On peut relever par ailleurs que plusieurs éléments de Germania 3 se retrouvent
dans d'autres textes : ainsi, la hache, identifiée dans Hamlet-Machine avec celle
de Raskolnikov. Ou la cuisinière à gaz, qui apparaît aussi dans Hamlet-Machine,
dont nous savons à travers un texte autobiographique Avis de décès qu'elle
servit au suicide de la femme de l'auteur. Mais la plus jeune des veuves connaît
aussi parfaitement l'existence des chambres à gaz dans les camps, même si la
plus vieille prétend que ce n'est qu'une «rumeur».
Ce glissement permanent des images, des références et des époques d'un texte
à l'autre, selon une logique qui rappelle celle du rêve du cauchemar le plus
souvent , caractérise l'oeuvre de Müller. Germania 3 constitue l'ultime étape d'un
voyage dans l'inconscient européen. L'auteur mourut pendant les répétitions de
la pièce au Berliner Ensemble, en décembre 1995.
Bon connaisseur du théâtre allemand et de l'oeuvre de Müller, Michel Deutsch a
voulu plonger dans ce Germania 3, peu souvent exploré en français. Sous le titre
Müller Factory, il a en fait imaginé une soirée en deux parties : d'abord Hamlet-
Machine, puis des morceaux de Germania 3, auxquels il a ajouté des extraits
d'un autre texte, la Bataille. Parcellaire et protéiforme, son spectacle confirme
l'infinie richesse du «Müller matériau», la sensation d'abord déroutante, puis
enthousiasmante, qu'il est impossible de le réduire à une seule explication.
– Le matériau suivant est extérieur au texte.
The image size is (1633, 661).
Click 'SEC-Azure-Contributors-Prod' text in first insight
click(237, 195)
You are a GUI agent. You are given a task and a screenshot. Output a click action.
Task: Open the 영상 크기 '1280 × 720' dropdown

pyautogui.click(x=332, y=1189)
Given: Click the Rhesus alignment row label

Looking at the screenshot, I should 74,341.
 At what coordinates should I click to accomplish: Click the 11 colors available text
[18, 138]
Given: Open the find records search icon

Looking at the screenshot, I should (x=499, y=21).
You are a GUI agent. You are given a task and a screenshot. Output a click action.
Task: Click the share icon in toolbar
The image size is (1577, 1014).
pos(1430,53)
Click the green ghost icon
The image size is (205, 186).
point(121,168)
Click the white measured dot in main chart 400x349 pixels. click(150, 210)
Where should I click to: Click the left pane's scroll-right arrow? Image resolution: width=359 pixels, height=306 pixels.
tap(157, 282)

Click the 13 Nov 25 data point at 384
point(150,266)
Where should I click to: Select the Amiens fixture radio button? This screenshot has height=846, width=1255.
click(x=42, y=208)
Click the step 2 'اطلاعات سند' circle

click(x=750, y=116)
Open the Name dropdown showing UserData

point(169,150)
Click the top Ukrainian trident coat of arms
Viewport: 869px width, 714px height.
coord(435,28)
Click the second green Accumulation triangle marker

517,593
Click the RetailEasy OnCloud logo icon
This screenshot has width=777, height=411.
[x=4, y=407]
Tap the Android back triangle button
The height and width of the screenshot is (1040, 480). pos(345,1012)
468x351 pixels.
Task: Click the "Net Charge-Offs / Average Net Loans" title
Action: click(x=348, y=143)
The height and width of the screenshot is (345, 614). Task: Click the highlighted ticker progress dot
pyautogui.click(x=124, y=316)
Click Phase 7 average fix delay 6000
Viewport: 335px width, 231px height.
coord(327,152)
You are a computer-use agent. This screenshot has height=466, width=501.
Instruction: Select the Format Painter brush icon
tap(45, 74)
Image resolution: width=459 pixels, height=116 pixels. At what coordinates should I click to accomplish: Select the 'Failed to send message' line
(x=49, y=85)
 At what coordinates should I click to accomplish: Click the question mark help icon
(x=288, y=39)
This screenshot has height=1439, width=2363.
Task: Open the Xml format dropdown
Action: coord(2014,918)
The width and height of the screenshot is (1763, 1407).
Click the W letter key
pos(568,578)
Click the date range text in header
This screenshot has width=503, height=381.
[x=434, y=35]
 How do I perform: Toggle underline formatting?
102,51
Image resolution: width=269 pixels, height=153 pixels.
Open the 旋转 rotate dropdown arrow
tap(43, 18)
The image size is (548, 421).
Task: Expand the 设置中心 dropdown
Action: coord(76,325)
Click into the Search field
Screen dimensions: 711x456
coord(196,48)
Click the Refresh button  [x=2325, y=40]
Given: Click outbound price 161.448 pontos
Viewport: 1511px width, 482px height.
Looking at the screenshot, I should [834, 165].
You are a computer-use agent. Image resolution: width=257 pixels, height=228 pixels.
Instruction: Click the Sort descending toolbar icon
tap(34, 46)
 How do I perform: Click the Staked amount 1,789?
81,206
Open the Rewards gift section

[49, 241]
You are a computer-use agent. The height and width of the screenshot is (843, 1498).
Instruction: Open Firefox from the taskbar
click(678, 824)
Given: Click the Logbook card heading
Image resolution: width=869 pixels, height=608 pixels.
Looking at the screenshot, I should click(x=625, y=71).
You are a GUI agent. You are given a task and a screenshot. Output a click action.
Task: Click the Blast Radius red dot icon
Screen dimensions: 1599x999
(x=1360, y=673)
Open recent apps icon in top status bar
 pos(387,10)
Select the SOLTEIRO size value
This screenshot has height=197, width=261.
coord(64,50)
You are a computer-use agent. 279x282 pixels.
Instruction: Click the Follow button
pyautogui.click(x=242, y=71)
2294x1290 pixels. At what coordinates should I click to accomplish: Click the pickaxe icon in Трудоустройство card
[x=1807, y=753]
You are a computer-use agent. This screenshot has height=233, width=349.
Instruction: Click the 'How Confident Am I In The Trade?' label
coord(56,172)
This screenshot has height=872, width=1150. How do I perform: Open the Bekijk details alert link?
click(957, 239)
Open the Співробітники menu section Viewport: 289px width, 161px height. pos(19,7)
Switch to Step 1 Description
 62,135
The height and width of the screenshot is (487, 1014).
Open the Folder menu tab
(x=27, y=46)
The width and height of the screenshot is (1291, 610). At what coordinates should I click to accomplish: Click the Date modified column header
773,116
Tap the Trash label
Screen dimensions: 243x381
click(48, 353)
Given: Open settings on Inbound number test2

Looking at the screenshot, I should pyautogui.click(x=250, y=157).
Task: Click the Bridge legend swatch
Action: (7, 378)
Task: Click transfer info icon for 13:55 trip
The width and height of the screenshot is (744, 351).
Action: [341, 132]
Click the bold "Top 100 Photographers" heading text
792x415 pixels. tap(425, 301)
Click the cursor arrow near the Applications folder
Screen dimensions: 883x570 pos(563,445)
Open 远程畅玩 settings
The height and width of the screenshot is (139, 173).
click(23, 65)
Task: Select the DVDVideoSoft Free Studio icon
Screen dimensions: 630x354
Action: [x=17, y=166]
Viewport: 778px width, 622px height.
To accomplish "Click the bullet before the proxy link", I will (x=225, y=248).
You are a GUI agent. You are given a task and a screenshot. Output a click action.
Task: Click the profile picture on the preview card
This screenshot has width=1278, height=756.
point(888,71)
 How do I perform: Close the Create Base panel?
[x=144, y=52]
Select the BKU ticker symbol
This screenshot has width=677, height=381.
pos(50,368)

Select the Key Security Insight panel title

Mélancolie. Deutsch a choisi de travailler avec de jeunes comédiens, formés en
majorité au Conservatoire de Genève, tous remarquables, et il a créé le spectacle
avec le soutien du Théâtre Saint-Gervais de cette ville. Hamlet-Machine
ressemble à une mise en condition. Qui passe par un retour en RDA, où Müller
vécut presque toute sa vie d'écrivain-témoin. Engoncés dans leurs vêtements
tristes, les neuf comédiens qui entonnent en choeur l'hymne de la République
démocratique, chantent juste et placent la soirée sous le signe d'une étrange
mélancolie, faisant ressurgir un passé récent et pourtant presque oublié.
Le temps de revisiter les énigmes de Hamlet-Machine (la tragédie du
communisme en douze pages) et d'un entracte, le rideau se lève sur Germania 3.
Le décor, avec ses étagères d'archives, pourrait être les locaux de la Stasi, ou
bien ceux du Berliner Ensemble (qui est le cadre de l'une des scènes). Mais cela
sera aussi le bunker d'Hitler, le bureau de Staline ou le Mur de Berlin où se
promènent des spectres de dirigeants communistes.
Et c'est toute l'histoire du siècle qui ressurgit et nous éclate à la figure, loin des
reconstitutions, des commémorations et des exorcismes rassurants.